LncRNA mediated the activity of TF through several mechanisms.

Figure 6: LncRNA mediated the activity of TF through several mechanisms. (A) lncRNAs serve as scaffolds to bind TFs and target genes, and then affect the association of TFs with specific DNA loci. For example, HOTAIR can bind TCF7L1 and SENP7. (B) Transcription of lncRNAs can also result in chromatin remodeling that can either favor or inhibit the binding of TFs to their adjacent genes. Depending on the nature of TFs, gene expression is activated or repressed. (C) lncRNAs can fold into structures that mimic TF binding sites, and then inhibit or enhance the associations of TFs with their target genes. For example, the TFs mediated by GAS5 can also regulate the expression of GAS5, causing TF levels and activities to influence other genes. (D) lncRNAs can also regulate gene expression by binding TFs to inhibit the nuclear localization or translation of specific TFs.

Although the performance of LncMod is encouraging, integrating more source data is likely to improve its ability to detect cancer-relevant triplets. As a preliminary test, we combined TF binding profiles using a linear regression model to identify transcriptional regulations between TFs and genes. Advances in DNA sequencing technologies have led to the development of ChIP-seq (chromatin immunoprecipitation followed by DNA sequencing), which allows rapid and genome wide analysis of TF binding in cells [52]. Integrating these ChIP-Seq datasets may provide more accurate data regarding transcriptional regulations in cancer. Moreover, since lncRNAs are also regulated by TFs and play important roles in cancer, further investigation of the lncRNA-TF-lncRNA regulation loop would be useful. We also examined the effects of HOTAIR on the transcriptional regulation between MXI1 and CD58/PRKCE/CD97 using public ChIP-seq datasets. HOTAIR is overexpressed in the K562 cell line compared with GM12878 cells (Figure S15A). Consistent with our above analyses, MXI1 activity was altered in these two cell lines (Figure S15B–S15D). These results indicated that, at the level of “epigenomic control”, HOTAIR altered the association between TF and its target genes. Currently, LncMod focuses on the transcriptional regulation of TFs in cancer, but modified algorithms based on the same principles could be applied for other regulations. Examples are already emerging in which lncRNAs act as competing endogenous RNA (ceRNAs) to mediate miRNA and mRNA regulation [5355]. In addition to their roles in human development, lncRNA ceRNAs have been implicated in various cancers. In addition to in silico prediction strategies, recently developed high-throughput biochemical techniques (such as HITS-CLIP and PAR-CLIP) allow genome-wide identification of miRNA-lncRNA/mRNA regulations. Analyzing data obtained using these experimental techniques in a manner similar to that presented here will provide further insights into ceRNA regulation. Moreover, the increasing availability of sample-matched lncRNA and gene expression profiles may make it possible to generalize the models proposed here to other cancers.

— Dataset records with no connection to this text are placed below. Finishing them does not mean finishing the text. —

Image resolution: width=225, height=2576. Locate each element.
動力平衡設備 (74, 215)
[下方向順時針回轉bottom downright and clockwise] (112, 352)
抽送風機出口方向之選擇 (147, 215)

We expect that the integration of lncRNAs into regulatory networks with help improve understanding of the transcriptional control of TFs. Here, we provide a large-scale survey of lncRNA modulators in GBM and speculate about transcriptional regulation based on this additional layer of RNA-based regulation. The lncRNA modulators identified here may offer new targets for cancer diagnosis and therapy and help improve prognoses.

MATERIALS AND METHODS

Paired gene and lncRNA expression profiles across cancers

We collected paired gene and lncRNA expression profiles for GBM (451 samples) from a recent study [30]. Briefly, the exon array data was downloaded from TCGA (https://tcga-data.nci.nih.gov/) and probe sets of Human Exon array were re-annotated to the human genome (hg19). lncRNA expression was calculated by summarizing the background-corrected intensity of all probes that were mapped to the gene. lncRNA expression was quantile normalized across different biological samples, and Combat was used to remove potential batch effects [56]. As a result, the expression of 10,207 lncRNAs and 18,319 protein coding genes were obtained for further analysis. All expression profiles were log2 transformed. In addition, we downloaded clinical annotations of GBM patients from TCGA.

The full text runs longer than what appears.